= Beginning of Section =

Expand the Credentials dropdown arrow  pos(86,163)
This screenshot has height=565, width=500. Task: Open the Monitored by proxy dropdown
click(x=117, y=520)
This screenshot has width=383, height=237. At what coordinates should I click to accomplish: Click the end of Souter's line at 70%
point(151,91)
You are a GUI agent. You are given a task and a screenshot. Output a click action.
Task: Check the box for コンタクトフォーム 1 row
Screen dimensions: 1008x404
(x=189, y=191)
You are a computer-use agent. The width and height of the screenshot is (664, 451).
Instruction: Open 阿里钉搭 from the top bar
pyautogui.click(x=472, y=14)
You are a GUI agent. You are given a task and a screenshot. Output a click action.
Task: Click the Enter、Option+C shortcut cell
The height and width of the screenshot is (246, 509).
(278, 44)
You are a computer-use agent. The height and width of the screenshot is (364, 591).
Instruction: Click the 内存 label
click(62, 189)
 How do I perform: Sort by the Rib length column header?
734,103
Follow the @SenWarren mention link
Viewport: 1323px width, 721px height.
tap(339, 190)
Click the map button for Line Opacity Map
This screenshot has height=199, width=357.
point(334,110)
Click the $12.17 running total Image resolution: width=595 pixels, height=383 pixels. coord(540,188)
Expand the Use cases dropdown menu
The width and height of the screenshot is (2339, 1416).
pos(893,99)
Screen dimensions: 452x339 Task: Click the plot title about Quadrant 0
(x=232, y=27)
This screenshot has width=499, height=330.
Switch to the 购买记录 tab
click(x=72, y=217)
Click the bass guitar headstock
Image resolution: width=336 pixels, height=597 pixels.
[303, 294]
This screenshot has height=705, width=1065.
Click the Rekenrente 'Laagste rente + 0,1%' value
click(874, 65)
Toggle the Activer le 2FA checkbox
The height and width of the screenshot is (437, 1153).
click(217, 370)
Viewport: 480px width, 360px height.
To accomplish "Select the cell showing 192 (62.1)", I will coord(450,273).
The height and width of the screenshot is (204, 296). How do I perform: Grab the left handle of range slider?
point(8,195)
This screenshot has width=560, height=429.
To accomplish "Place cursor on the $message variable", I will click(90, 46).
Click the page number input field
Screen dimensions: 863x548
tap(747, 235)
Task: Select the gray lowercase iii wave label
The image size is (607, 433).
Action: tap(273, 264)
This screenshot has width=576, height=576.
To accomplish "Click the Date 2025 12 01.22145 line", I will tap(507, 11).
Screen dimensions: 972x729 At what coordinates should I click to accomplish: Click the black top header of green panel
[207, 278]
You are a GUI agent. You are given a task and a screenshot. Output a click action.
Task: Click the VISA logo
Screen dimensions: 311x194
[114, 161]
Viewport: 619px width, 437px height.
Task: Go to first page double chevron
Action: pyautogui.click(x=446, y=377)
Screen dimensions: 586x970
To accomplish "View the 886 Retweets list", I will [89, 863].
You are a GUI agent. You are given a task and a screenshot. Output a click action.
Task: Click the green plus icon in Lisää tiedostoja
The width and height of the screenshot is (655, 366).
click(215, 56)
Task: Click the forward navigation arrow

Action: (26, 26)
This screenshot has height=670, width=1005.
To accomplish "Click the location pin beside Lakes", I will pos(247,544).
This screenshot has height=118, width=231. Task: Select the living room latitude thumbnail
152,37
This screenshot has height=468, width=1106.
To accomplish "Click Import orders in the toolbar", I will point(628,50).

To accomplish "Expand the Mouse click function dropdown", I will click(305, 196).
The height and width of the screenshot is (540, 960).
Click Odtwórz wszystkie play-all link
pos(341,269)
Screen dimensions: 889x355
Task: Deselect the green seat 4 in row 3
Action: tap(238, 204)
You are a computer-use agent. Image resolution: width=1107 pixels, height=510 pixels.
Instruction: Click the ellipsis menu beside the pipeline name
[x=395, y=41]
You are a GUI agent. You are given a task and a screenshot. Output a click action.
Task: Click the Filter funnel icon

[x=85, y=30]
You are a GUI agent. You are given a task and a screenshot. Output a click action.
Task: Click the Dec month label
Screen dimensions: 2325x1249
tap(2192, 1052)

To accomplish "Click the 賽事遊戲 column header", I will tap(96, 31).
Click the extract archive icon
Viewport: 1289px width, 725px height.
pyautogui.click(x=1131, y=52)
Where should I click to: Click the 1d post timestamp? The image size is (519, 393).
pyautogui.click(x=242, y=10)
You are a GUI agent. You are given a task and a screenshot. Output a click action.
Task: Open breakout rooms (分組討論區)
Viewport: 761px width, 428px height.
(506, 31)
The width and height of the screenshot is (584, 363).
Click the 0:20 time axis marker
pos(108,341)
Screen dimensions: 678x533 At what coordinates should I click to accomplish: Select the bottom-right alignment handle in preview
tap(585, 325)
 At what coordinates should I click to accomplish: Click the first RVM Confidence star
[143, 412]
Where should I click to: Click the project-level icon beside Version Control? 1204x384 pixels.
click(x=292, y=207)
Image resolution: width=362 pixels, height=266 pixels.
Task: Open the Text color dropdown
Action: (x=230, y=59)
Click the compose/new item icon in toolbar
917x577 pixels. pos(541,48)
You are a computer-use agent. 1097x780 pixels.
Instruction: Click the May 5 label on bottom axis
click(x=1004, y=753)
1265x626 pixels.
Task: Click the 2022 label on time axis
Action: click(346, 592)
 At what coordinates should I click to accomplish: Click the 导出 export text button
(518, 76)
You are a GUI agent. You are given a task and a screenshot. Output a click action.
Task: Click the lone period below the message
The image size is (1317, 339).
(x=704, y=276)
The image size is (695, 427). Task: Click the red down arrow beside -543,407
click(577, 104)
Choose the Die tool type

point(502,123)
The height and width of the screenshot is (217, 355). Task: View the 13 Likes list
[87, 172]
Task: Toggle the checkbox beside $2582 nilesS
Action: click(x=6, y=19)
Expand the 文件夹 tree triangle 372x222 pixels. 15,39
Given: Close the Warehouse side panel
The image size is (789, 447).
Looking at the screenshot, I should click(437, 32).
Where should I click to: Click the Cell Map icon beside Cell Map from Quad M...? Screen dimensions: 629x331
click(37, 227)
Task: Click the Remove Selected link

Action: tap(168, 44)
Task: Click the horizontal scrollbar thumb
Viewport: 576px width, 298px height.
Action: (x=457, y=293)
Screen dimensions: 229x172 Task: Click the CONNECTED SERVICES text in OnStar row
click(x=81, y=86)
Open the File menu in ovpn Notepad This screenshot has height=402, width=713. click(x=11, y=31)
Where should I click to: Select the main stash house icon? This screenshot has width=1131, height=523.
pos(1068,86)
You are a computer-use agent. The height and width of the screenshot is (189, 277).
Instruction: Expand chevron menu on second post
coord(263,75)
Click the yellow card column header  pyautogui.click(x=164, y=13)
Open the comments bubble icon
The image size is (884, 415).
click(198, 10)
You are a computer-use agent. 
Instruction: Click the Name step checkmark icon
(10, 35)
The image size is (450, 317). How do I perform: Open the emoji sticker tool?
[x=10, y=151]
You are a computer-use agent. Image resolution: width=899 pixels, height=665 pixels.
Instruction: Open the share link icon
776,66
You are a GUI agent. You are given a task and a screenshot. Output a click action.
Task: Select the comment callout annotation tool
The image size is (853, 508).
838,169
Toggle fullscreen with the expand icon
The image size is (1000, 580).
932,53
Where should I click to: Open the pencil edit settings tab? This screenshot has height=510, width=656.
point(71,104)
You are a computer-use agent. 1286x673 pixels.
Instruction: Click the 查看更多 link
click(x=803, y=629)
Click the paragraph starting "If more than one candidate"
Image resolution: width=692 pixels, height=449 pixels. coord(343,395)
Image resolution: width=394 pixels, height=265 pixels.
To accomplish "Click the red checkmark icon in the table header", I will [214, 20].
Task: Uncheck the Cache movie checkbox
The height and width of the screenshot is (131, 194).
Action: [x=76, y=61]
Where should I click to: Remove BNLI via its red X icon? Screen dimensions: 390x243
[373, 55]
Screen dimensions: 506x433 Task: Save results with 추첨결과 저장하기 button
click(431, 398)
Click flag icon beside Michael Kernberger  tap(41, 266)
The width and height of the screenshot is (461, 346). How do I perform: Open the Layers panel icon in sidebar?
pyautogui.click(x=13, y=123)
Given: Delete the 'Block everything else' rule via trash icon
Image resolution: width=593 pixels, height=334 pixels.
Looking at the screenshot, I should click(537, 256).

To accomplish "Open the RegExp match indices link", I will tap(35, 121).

= End of Section =

## TASK ITEM:
Would you return each line of the material above, unchanged, from the first one through the line where "This screenshot has height=705, width=1065." appears?

## SOLUTION FOR THIS EXERCISE:
Expand the Credentials dropdown arrow  pos(86,163)
This screenshot has height=565, width=500. Task: Open the Monitored by proxy dropdown
click(x=117, y=520)
This screenshot has width=383, height=237. At what coordinates should I click to accomplish: Click the end of Souter's line at 70%
point(151,91)
You are a GUI agent. You are given a task and a screenshot. Output a click action.
Task: Check the box for コンタクトフォーム 1 row
Screen dimensions: 1008x404
(x=189, y=191)
You are a computer-use agent. The width and height of the screenshot is (664, 451).
Instruction: Open 阿里钉搭 from the top bar
pyautogui.click(x=472, y=14)
You are a GUI agent. You are given a task and a screenshot. Output a click action.
Task: Click the Enter、Option+C shortcut cell
The height and width of the screenshot is (246, 509).
(278, 44)
You are a computer-use agent. The height and width of the screenshot is (364, 591).
Instruction: Click the 内存 label
click(62, 189)
 How do I perform: Sort by the Rib length column header?
734,103
Follow the @SenWarren mention link
Viewport: 1323px width, 721px height.
tap(339, 190)
Click the map button for Line Opacity Map
This screenshot has height=199, width=357.
point(334,110)
Click the $12.17 running total Image resolution: width=595 pixels, height=383 pixels. coord(540,188)
Expand the Use cases dropdown menu
The width and height of the screenshot is (2339, 1416).
pos(893,99)
Screen dimensions: 452x339 Task: Click the plot title about Quadrant 0
(x=232, y=27)
This screenshot has width=499, height=330.
Switch to the 购买记录 tab
click(x=72, y=217)
Click the bass guitar headstock
Image resolution: width=336 pixels, height=597 pixels.
[303, 294]
This screenshot has height=705, width=1065.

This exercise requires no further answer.